An Inside Look at American

Oct. 13, 2006
A camera crew from the business news network CNBC was camping out in the center, documenting challenges great and small, as part of a documentary on the inner workings of the world's largest airline.

American Airlines' vast operations center in Fort Worth is always a place for high drama, as the airline battles bad weather, mechanical problems and the overwhelming complexity of monitoring 4,000 flights a day.

But during one August week, there was additional pressure for American employees. A camera crew from the business news network CNBC was camping out in the center, documenting challenges great and small, as part of a documentary on the inner workings of the world's largest airline.

"We think this is a great story," Wally Griffith, a field producer for CNBC, said as he sat with his film crew in the bustling center, waiting for some excitement to capture. "As travelers, there's a huge part of the airline system that no one ever sees."

The two-hour documentary, called Inside American Airlines, a Week in the Life, airs at 8 p.m. Wednesday. A rough cut of the film, distributed to reporters this week, is a largely positive, in-depth look at the airline's operations and business strategy.

CNBC deployed 11 crews at various American bases and locations nationwide, working as many as 14 hours a day, for a week. Crews went to San Jose, Calif.; Miami; Tulsa; Chicago; Haiti; and other spots, including American's Fort Worth headquarters and Dallas/Fort Worth Airport base.

The documentary, narrated by NBC News' Today show travel editor Peter Greenberg, demonstrates a certain amount of awe at the airline's huge, complex operation. The film also outlines the financial problems that have plagued the airline over the past six years, delves into the complexities of ticket pricing and airline maintenance and examines the art of fuel conservation.
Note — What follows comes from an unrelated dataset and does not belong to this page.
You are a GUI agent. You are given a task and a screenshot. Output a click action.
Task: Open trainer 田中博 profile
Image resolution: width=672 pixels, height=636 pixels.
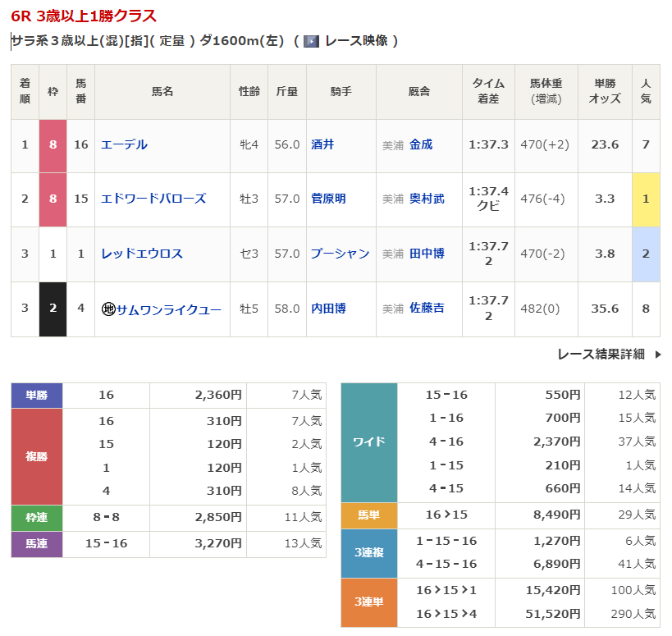tap(427, 254)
CEO Gerard Arpey, a licensed pilot, was interviewed from the cockpit of his twin-engine Piper turboprop as he flew over North Texas. The show praises him for leading with an "outstretched hand" rather than an "iron fist."

American executives say it wasn't an easy decision to allow CNBC access to operations that are typically shielded from public view. The airline negotiated with the network for months before finally signing off on the project.

"It certainly was a risk for the airline," said Roger Frizzell, American's vice president of corporate communications and advertising. "But we felt like the opportunity to showcase what our employees do every day was something we couldn't pass on."

The American documentary comes several years after the debut of a reality television show about Dallas-based Southwest Airlines, which continues to air on the A&E Network.

Southwest executives consider the show, called Airline, to be great marketing for the carrier's renowned customer service.

But the CNBC documentary is far more detailed than Airline. The network even got permission from the Federal Aviation Administration to install tiny cameras in the cockpit of an American flight from New York to Los Angeles.

Although producers were given an extraordinary amount of access, it wasn't without conditions. The airline had the right to pull cameras if necessary, in the case of a safety- or security-related event. And American deployed an army of public-relations staffers, from the airline and from contractor Weber Shandwick, to follow CNBC producers and crews at all times.

"There are days when we've had more minders than staff," producer T. Sean Herbert said as he prepared to film pilots being trained on simulators at American's flight academy. "It's not like we've been able to run wild around here."

Still, he added, "They really have worked hard to try to get us what we need."

Although they closely monitored the filmmakers, American did not have any editorial control over the documentary. That was crucial, said Mitch Weitzner, a CNBC senior producer of long-form programming.

"It's got to be real," he said.

Not everything in the film is laudatory. One scene shows irate passengers who have dealt with delays and an airplane without air conditioning. A customer complains loudly to the cameras about American's poor service.

The documentary also discusses the 2003 concessions that kept the airline out of bankruptcy, and the controversial bonus and pension perks that resulted in the ouster of former CEO Don Carty. And producers talked to union leaders about employee outrage over a slate of management stock bonuses awarded this year.

But it goes on to document Arpey's attempts to heal the airline's bitter labor relations and shows how that drive has had some success at American's maintenance base in Tulsa.

"American is a great business story and a great gee-whiz story," producer Griffith said. "And it's also a great people story."